* **REQUIREMENT**
Omit every picture, then give all the entries again exactly.

(Stored items)
___

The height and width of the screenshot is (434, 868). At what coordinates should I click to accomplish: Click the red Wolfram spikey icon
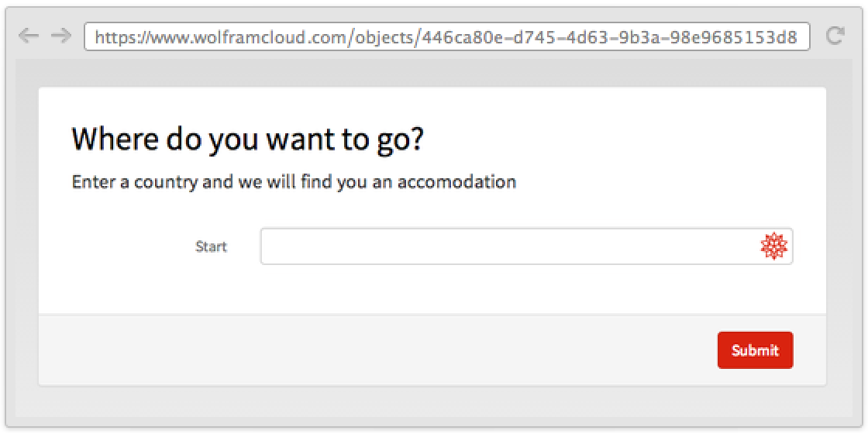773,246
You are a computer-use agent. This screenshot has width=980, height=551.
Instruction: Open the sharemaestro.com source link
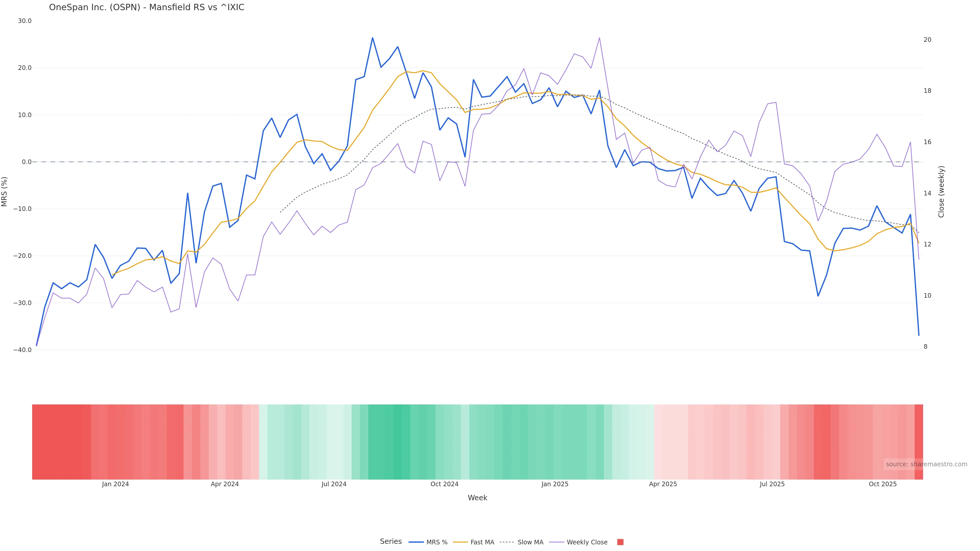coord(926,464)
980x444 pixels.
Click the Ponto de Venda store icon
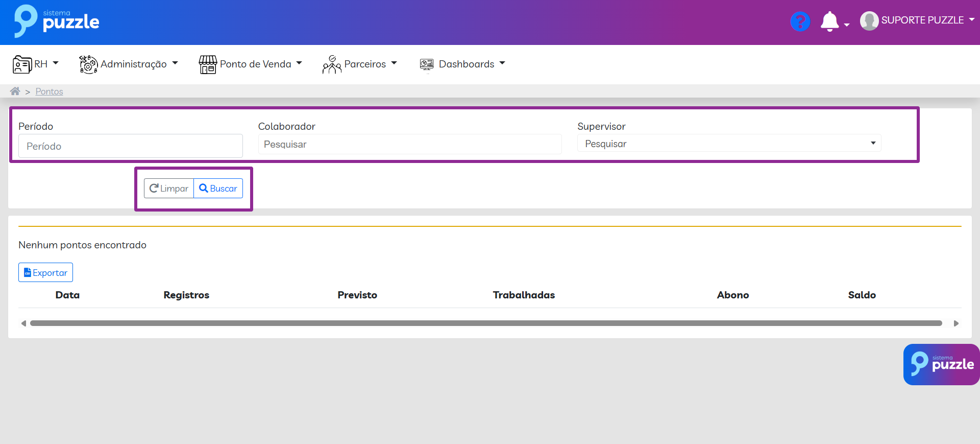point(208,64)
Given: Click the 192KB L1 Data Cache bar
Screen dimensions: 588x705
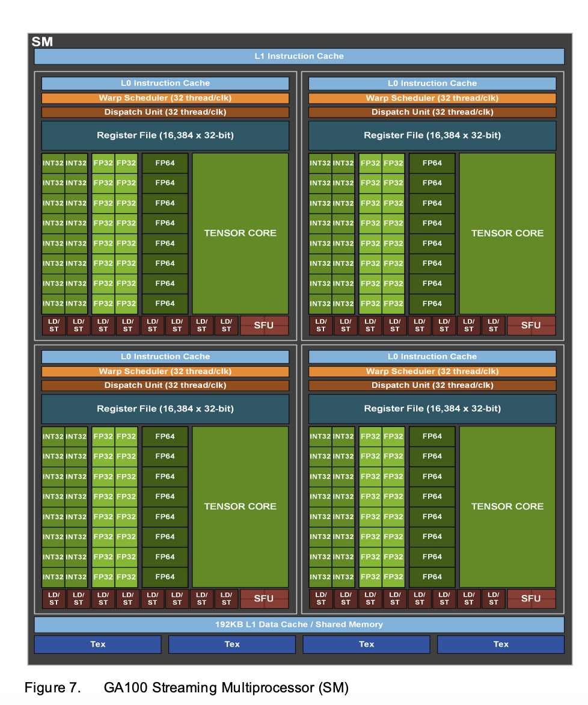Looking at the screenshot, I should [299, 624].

___

* **EXPECTED OUTPUT**
The height and width of the screenshot is (434, 868). At what coordinates should I click to accomplish: Click the red Wolfram spikey icon
773,246
You are a computer-use agent. This screenshot has width=980, height=551.
Instruction: Open the sharemaestro.com source link
coord(926,464)
980x444 pixels.
Click the Ponto de Venda store icon
point(208,64)
Given: Click the 192KB L1 Data Cache bar
Screen dimensions: 588x705
Looking at the screenshot, I should [299, 624].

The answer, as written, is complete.